Exercise materials:
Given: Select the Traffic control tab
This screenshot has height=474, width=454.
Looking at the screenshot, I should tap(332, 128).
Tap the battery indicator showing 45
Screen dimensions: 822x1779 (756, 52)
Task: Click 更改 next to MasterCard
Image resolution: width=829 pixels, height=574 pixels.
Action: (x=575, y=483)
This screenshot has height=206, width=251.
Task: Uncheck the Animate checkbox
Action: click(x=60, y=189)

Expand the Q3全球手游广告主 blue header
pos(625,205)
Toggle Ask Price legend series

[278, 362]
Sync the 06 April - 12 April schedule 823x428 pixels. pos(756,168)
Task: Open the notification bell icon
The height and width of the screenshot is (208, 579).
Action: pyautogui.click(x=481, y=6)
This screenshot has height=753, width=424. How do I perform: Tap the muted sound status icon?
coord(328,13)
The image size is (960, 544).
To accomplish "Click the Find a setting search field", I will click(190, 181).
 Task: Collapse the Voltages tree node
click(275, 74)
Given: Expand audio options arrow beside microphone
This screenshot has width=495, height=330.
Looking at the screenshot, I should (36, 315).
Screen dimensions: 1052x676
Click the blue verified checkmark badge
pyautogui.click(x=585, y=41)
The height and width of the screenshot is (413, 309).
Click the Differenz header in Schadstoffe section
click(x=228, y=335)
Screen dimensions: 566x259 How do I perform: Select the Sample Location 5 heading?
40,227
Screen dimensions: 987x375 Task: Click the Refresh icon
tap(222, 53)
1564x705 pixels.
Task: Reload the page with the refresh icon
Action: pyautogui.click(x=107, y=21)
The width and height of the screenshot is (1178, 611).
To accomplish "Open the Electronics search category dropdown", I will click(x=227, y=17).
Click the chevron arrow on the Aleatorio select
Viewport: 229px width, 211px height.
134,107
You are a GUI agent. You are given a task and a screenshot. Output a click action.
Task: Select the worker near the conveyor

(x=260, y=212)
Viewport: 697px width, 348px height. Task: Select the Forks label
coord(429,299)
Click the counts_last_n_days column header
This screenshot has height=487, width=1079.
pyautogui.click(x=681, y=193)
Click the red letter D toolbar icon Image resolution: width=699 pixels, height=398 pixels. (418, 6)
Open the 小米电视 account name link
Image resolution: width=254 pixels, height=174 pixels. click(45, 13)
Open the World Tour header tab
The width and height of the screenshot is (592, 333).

Exercise aim: Would you please write out the entries again exactly?

Task solution:
Given: Select the Traffic control tab
This screenshot has height=474, width=454.
Looking at the screenshot, I should tap(332, 128).
Tap the battery indicator showing 45
Screen dimensions: 822x1779 (756, 52)
Task: Click 更改 next to MasterCard
Image resolution: width=829 pixels, height=574 pixels.
Action: (x=575, y=483)
This screenshot has height=206, width=251.
Task: Uncheck the Animate checkbox
Action: click(x=60, y=189)

Expand the Q3全球手游广告主 blue header
pos(625,205)
Toggle Ask Price legend series

[278, 362]
Sync the 06 April - 12 April schedule 823x428 pixels. pos(756,168)
Task: Open the notification bell icon
The height and width of the screenshot is (208, 579).
Action: pyautogui.click(x=481, y=6)
This screenshot has height=753, width=424. How do I perform: Tap the muted sound status icon?
coord(328,13)
The image size is (960, 544).
To accomplish "Click the Find a setting search field", I will click(190, 181).
 Task: Collapse the Voltages tree node
click(275, 74)
Given: Expand audio options arrow beside microphone
This screenshot has width=495, height=330.
Looking at the screenshot, I should (36, 315).
Screen dimensions: 1052x676
Click the blue verified checkmark badge
pyautogui.click(x=585, y=41)
The height and width of the screenshot is (413, 309).
Click the Differenz header in Schadstoffe section
click(x=228, y=335)
Screen dimensions: 566x259 How do I perform: Select the Sample Location 5 heading?
40,227
Screen dimensions: 987x375 Task: Click the Refresh icon
tap(222, 53)
1564x705 pixels.
Task: Reload the page with the refresh icon
Action: pyautogui.click(x=107, y=21)
The width and height of the screenshot is (1178, 611).
To accomplish "Open the Electronics search category dropdown", I will click(x=227, y=17).
Click the chevron arrow on the Aleatorio select
Viewport: 229px width, 211px height.
134,107
You are a GUI agent. You are given a task and a screenshot. Output a click action.
Task: Select the worker near the conveyor

(x=260, y=212)
Viewport: 697px width, 348px height. Task: Select the Forks label
coord(429,299)
Click the counts_last_n_days column header
This screenshot has height=487, width=1079.
pyautogui.click(x=681, y=193)
Click the red letter D toolbar icon Image resolution: width=699 pixels, height=398 pixels. (418, 6)
Open the 小米电视 account name link
Image resolution: width=254 pixels, height=174 pixels. click(45, 13)
Open the World Tour header tab
The width and height of the screenshot is (592, 333).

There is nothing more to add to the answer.